First degree: is a simple strain of the muscle fibres, that causes pain and functional limitations during activities
Second degree: a partial tear of muscle fibres accompanied by muscle spasm, hematoma and local oedema in the injured area. Later, scar tissue is formed in the muscle, leading to diminished muscle elasticity
Third degree: is a complete tear of the muscle, with excessive hematoma, and loss of function
The most common muscle injuries occur in the lower limb, and especially in the biceps femoral muscle, hamstrings, quadriceps and gastrocnemius muscle.
In the upper limb, muscle injuries occur in the biceps brachialis muscle, the deltoid muscle, the supraspinatus muscle and the triceps brachialis muscle.
Groin pain, also called athletic pubalgia, is often caused by muscle injuries of the abdominal or the hip adductor muscles. This is usually a chronic condition, requiring a long rehabilitation program, and surgical intervention in some cases.
Following a first or second-degree muscle injury the limb should be immobilized in an elevated position, it should be wrapped and ice should be applied for 20-25 minutes. Cold should be applied many times during the first 48 hours to diminish pain, hematoma and oedema.
In the acute phase of the injury the use of PRP (platelet-rich plasma) or EPI (intra-tissue electrolysis) can help decrease the pain, improve the range of motion of adjacent joints, enhance the quality of the scar tissue by production of collagen instead of fibrous tissue, and decrease time needed to return to sports or activities of daily life (details in each separate chapter).
A physiotherapist can also help diminish pain and oedema with th use of TENS currents, cross-sectional currents and ice-therapy during the first days. The following days, the role of the physiotherapist is to increase the blood circulation in the injured site (with the use of ultrasound, LASER, warm patches, diathermy), which will enhance healing.
Isometric exercises are initiated, gradually increasing in frequency and intensity.
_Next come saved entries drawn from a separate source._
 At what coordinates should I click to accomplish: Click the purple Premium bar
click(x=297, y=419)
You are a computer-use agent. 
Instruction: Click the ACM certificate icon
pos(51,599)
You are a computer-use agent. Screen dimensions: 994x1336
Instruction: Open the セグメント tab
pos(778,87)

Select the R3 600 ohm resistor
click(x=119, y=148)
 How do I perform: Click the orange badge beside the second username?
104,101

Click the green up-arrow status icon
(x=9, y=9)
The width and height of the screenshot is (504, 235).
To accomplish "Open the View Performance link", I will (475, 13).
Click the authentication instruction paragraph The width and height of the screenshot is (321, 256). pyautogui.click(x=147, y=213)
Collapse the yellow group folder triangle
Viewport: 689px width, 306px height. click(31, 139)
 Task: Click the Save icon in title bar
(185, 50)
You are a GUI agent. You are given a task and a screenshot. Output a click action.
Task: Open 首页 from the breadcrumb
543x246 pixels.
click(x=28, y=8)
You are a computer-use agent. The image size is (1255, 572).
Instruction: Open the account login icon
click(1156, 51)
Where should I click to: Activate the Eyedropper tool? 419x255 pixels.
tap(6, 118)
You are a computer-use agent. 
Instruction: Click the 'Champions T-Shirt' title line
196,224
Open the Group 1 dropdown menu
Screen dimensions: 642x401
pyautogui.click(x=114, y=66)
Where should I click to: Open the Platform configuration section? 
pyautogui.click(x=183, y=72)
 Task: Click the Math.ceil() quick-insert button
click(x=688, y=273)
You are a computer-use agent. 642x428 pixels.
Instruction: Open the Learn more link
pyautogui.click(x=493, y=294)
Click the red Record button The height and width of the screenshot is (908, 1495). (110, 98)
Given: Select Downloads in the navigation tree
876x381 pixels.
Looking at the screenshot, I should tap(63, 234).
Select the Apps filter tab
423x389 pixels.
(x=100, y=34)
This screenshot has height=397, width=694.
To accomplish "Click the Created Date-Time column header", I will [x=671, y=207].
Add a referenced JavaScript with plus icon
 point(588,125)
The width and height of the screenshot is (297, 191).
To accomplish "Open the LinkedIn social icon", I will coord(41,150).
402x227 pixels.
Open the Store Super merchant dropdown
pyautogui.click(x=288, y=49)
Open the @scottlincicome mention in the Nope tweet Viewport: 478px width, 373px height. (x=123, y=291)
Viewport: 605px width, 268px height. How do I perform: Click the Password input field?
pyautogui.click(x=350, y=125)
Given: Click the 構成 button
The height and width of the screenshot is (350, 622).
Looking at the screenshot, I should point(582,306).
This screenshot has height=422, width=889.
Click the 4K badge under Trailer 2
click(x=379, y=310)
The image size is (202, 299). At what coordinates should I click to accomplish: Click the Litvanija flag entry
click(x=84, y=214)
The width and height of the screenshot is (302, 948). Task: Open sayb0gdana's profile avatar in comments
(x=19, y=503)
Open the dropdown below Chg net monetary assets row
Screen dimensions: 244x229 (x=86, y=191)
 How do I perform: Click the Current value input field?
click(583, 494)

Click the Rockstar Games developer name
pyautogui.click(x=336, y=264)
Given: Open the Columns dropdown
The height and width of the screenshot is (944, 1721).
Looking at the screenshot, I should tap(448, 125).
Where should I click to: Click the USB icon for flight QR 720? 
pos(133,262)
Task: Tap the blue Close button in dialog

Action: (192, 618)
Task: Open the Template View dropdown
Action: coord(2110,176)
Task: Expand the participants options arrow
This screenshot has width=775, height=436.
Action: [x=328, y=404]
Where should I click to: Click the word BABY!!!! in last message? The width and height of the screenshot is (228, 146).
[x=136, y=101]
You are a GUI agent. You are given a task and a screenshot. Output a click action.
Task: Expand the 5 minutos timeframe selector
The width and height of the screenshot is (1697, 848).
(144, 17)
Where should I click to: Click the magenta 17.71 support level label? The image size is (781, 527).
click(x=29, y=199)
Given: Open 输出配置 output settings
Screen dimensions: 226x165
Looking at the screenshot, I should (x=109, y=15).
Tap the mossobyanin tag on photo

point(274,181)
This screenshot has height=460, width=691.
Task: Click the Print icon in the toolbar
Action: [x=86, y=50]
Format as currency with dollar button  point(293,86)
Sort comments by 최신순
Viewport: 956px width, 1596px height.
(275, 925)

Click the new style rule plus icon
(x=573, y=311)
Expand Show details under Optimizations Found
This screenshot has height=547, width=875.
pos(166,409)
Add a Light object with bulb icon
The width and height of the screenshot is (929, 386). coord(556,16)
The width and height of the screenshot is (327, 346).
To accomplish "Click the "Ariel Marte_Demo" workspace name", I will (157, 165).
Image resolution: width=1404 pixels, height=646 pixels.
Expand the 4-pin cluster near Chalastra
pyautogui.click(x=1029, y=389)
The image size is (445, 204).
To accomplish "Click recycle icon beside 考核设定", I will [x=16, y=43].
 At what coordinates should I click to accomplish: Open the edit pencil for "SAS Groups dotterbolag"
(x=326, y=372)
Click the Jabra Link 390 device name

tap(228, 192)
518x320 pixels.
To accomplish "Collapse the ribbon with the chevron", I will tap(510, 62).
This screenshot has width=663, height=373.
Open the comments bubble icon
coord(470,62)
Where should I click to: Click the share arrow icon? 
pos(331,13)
Initially, the scar tissue that is formed is more stiff compared to normal muscle tissue, and this causes pain in every muscle contraction. Stretching exercises are also required.
In the next phase of rehabilitation, isotonic exercises are included to promote strengthening.
This is followed by exercises focusing on proprioception and neuromuscular training, aiming to retrain the muscle so that it is ready and safe to return to sports.
In a third-degree muscle injury, which is a complete muscle tear, surgical repair of the muscle fibres and immobilization of the muscle is needed. This is followed by gradual mobilization and strengthening, so that full recovery and return to sports can be achieved.
In case of wrong treatment or multiple recurrences the main complication is heterotopic ossification, which is the formation of calcified and ossified intramuscular hematomas. This limits muscle contraction and joint range of motion, and is usually coped with surgical removal of the damaged muscle tissue.
Groin pain is a special condition, that can lead to chronic problems. Detailed clinical examination can reveal whether it is an adductor-, inguinal-, iliopsoas-, or pubic-related condition and guide treatment. Our team collaborates with a general surgeon to treat this cases with minimal invasive methods (tenotomies, extra-peritoneal application of meshes etc).